What the task requires
The lines from the one holding "Image resolution: width=723" to the final line of the listing below are to be duplicated exactly, with both ends included and pictures omitted.
- - -
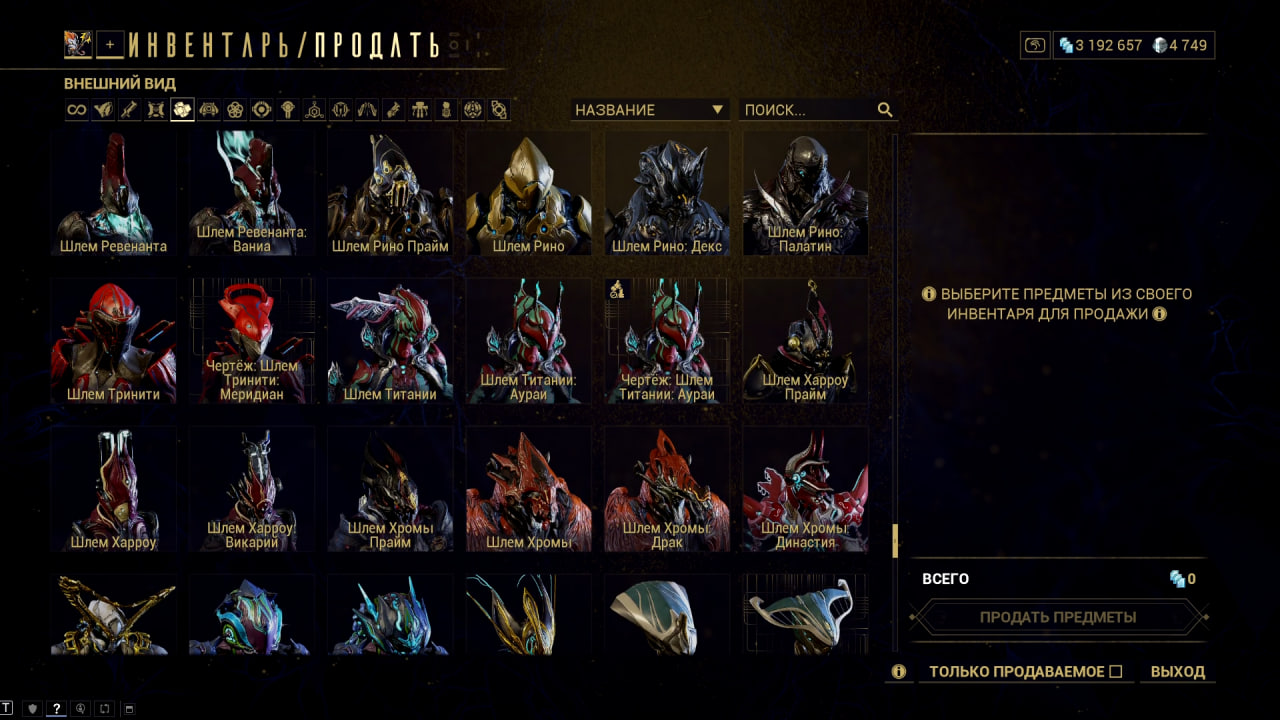This screenshot has height=720, width=1280.
Task: Click the platinum balance 4 749
Action: (1180, 45)
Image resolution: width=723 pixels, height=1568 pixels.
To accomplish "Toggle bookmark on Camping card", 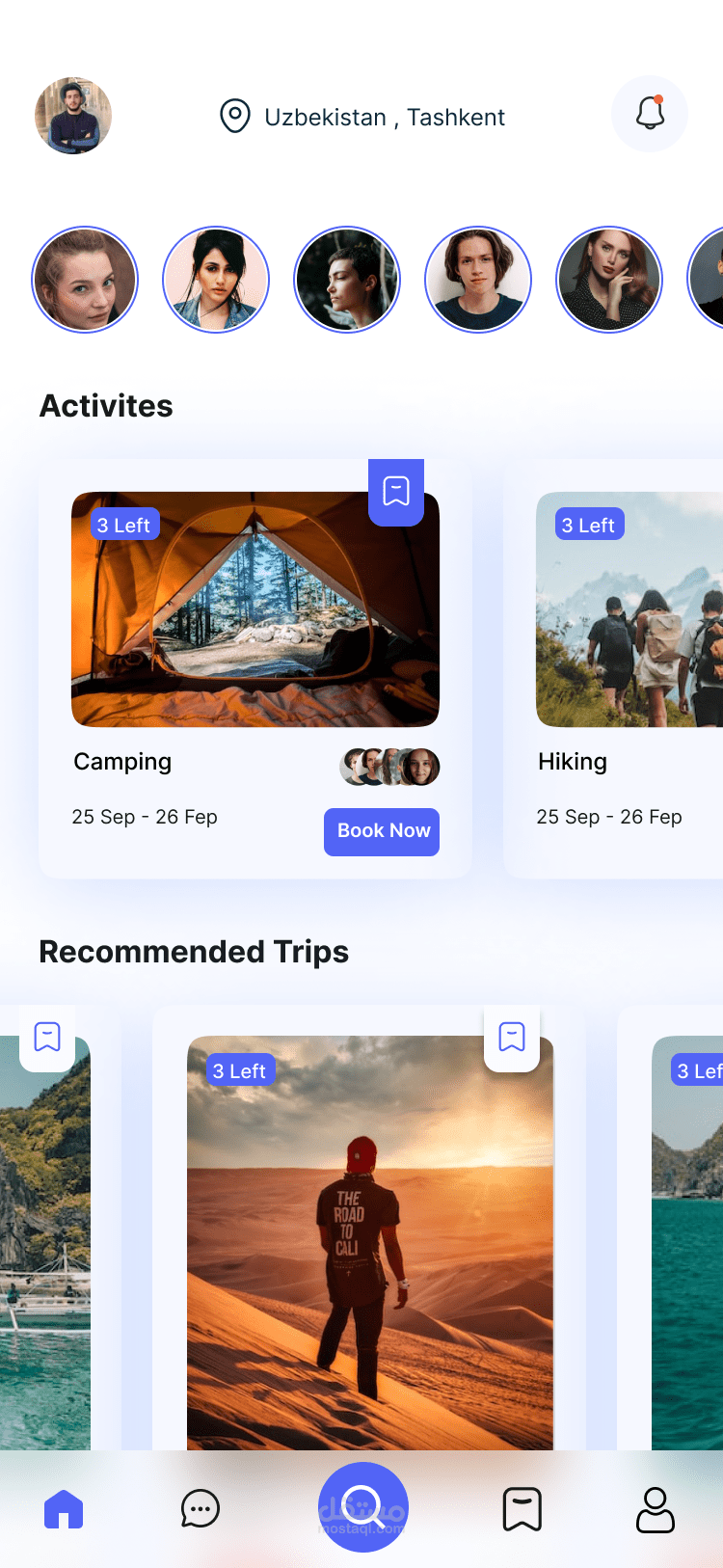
- - -
Task result
Image resolution: width=723 pixels, height=1568 pixels.
To accomplish "Toggle bookmark on Camping card", 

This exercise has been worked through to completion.